2009年10月31日土曜日

memo

 主はわれらの主に言いたもう、昇りきたれ、と。わが安息と光輝とにあずかれ、なんじの敵なりし、もろもろの自然が、奴隷となりてなんじの前に踊り、背となりてなんじを乗せ、固き大地となりてなんじの足を支うるまで。

 すべての時とすべての場所のかなたなる真実のところより、権威がなんじに与えらる。かつてはなんじの意志に逆らいしもろもろの力は、なんじの血のうちに従順なる火となり、なんじの声のうちに天の雷鳴とならん。

 われらを克服したまえ、われら、かく克服せらるるによりて、真のわれら自身とならんためなり。われらは、夜明けの露と朝焼けの湿りとを慕うごとく、なんじの支配の始まる日を慕うなり。
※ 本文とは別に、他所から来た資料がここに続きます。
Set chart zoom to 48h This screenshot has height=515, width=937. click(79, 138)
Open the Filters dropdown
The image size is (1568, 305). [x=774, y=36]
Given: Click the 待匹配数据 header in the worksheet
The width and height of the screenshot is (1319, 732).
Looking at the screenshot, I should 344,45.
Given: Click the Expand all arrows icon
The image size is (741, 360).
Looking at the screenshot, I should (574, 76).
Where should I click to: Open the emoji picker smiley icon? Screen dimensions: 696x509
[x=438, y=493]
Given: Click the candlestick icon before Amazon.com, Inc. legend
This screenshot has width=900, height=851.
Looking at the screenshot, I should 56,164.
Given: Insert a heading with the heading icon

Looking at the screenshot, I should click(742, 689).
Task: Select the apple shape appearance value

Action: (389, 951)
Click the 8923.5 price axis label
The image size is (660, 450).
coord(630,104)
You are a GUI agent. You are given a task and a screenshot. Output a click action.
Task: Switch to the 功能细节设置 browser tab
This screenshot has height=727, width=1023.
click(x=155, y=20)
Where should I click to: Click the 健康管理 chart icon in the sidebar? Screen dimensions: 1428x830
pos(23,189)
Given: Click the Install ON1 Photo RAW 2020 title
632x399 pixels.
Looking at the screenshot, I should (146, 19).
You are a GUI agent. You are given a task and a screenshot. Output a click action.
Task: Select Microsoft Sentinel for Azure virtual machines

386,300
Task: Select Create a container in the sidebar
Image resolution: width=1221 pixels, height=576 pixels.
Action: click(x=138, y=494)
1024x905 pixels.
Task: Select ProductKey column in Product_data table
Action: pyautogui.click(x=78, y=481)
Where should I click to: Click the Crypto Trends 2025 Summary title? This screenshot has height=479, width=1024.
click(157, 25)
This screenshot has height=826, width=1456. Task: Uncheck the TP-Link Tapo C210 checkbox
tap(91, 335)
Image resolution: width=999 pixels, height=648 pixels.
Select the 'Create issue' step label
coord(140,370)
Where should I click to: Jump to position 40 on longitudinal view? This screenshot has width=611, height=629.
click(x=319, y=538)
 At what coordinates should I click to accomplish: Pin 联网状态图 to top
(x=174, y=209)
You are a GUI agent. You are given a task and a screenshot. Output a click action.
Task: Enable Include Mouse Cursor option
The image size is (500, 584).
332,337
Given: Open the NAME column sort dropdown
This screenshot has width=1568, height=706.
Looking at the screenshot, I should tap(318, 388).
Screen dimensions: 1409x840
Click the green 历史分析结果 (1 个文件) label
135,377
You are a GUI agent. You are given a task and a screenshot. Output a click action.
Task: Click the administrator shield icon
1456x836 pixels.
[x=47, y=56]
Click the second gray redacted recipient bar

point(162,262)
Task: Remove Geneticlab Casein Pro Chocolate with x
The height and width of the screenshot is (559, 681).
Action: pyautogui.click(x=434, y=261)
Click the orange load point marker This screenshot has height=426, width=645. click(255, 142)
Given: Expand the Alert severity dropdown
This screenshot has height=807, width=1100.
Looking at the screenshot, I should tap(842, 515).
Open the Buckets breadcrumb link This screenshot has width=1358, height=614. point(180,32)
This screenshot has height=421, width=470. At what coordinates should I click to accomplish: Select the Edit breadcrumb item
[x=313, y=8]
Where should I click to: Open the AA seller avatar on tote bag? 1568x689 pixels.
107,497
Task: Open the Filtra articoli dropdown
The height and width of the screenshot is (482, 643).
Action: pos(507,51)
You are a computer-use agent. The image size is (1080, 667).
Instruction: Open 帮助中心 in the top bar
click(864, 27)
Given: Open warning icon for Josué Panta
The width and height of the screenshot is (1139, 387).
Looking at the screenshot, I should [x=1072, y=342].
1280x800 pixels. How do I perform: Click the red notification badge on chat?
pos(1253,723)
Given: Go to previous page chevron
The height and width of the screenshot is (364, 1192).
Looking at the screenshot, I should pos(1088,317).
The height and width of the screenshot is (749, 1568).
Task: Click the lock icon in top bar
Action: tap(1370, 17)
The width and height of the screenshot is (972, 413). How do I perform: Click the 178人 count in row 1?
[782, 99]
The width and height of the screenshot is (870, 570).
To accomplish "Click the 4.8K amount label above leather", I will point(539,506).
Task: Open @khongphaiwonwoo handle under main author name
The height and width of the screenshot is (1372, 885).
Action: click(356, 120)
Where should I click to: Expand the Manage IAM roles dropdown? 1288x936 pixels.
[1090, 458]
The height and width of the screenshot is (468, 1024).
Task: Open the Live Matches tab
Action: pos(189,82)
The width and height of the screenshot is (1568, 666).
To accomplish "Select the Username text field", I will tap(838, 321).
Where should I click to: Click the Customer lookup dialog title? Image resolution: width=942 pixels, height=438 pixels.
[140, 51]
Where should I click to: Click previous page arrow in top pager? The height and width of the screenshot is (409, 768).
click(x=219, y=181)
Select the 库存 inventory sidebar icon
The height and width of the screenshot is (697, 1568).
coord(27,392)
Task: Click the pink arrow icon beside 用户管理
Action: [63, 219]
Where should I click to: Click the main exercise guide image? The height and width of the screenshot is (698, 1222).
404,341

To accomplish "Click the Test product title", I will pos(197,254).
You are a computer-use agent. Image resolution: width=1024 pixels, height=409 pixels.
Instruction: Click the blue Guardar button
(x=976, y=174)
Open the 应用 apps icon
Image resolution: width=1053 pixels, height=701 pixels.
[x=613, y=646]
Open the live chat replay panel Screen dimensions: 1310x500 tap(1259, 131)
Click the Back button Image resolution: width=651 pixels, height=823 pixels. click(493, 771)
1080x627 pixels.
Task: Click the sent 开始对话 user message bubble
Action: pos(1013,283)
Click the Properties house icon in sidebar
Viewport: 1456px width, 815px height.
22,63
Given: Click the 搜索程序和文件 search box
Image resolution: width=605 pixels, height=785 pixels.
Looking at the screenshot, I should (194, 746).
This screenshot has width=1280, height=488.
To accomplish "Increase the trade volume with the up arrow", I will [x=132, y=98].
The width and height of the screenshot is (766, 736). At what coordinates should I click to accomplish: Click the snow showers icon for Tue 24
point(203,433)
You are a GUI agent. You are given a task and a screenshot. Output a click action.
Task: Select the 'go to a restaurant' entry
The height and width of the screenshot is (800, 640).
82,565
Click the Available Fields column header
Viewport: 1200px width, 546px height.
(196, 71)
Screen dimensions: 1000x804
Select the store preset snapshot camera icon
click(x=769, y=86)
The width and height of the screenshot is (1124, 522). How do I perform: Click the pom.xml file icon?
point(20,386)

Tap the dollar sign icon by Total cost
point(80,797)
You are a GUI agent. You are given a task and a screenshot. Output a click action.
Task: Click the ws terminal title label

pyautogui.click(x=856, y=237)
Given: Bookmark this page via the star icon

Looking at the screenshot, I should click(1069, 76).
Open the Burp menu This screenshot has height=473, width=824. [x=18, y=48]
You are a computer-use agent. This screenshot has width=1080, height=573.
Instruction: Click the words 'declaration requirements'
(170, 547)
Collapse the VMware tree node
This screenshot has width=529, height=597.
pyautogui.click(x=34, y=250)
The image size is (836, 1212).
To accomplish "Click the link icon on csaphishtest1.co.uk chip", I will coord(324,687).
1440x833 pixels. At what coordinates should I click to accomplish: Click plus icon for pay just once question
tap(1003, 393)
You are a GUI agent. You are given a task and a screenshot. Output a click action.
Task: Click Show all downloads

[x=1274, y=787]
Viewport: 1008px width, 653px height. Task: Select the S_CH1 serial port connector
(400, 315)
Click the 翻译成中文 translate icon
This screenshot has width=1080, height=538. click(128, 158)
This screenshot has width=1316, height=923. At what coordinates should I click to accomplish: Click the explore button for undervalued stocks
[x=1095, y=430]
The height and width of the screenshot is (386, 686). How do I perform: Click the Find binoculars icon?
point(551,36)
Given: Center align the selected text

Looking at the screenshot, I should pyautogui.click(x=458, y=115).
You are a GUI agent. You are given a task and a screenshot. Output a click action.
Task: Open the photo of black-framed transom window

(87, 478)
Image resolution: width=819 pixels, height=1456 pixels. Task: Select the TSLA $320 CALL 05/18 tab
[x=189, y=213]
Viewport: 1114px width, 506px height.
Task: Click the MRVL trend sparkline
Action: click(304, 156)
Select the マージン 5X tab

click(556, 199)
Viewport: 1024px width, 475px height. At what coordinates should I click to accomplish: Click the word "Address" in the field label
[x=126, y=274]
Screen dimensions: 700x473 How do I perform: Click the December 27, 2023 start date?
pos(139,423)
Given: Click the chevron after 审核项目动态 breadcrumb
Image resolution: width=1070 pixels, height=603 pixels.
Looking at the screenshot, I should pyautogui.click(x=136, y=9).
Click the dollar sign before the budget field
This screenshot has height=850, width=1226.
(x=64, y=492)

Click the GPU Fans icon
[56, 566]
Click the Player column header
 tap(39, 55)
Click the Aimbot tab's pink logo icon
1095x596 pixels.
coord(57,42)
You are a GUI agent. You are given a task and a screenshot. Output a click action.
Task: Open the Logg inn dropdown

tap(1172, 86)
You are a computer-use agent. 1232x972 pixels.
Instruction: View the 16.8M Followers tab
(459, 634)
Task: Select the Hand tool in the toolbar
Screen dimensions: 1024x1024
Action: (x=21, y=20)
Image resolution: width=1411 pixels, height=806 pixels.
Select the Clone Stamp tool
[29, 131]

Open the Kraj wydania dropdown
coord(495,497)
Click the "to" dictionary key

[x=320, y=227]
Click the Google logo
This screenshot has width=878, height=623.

 主よ、なんじの真の主はなんじを、永遠に定めたまえり、われらの義しき王、われらの高き司祭として。

*

「先生、とかげがほんとうに馬になったと考えていいのでしょうか?」

「そう。だが、それはまず殺されたのだ。そこのところを忘れてはならない。

…何ものも、もっとも善良かつ崇高なものでさえも、現在あるがままの状態では、あの山に行くことはできない。がまた同時に、何ものにせよ、もっとも低劣かつ獣的なものでさえ、おのれを死に渡すなら、新たなものとしてよみがえらないわけはない。血肉はあの山に行くことができない、それは血肉が鼻持ちならぬものだからではなく、弱すぎるからなのだ。とかげは駿馬とくらべたらお話にもならんだろうが。同時に、情欲なんてものは、それがついに殺されたときに復活する人間の真の願望のあの豊かさ、力強さにくらべたら、泣きごとばかり言っている、おしゃべりの、あわれな弱虫にすぎんのだ

…きみはこう問うべきなのだ。肉欲でさえ、いま見た馬のようなすばらしい身体によみがえることができるなら、母の愛や友情は、どんなにすばらしい復活の身体に変わりうることだろうか、と。」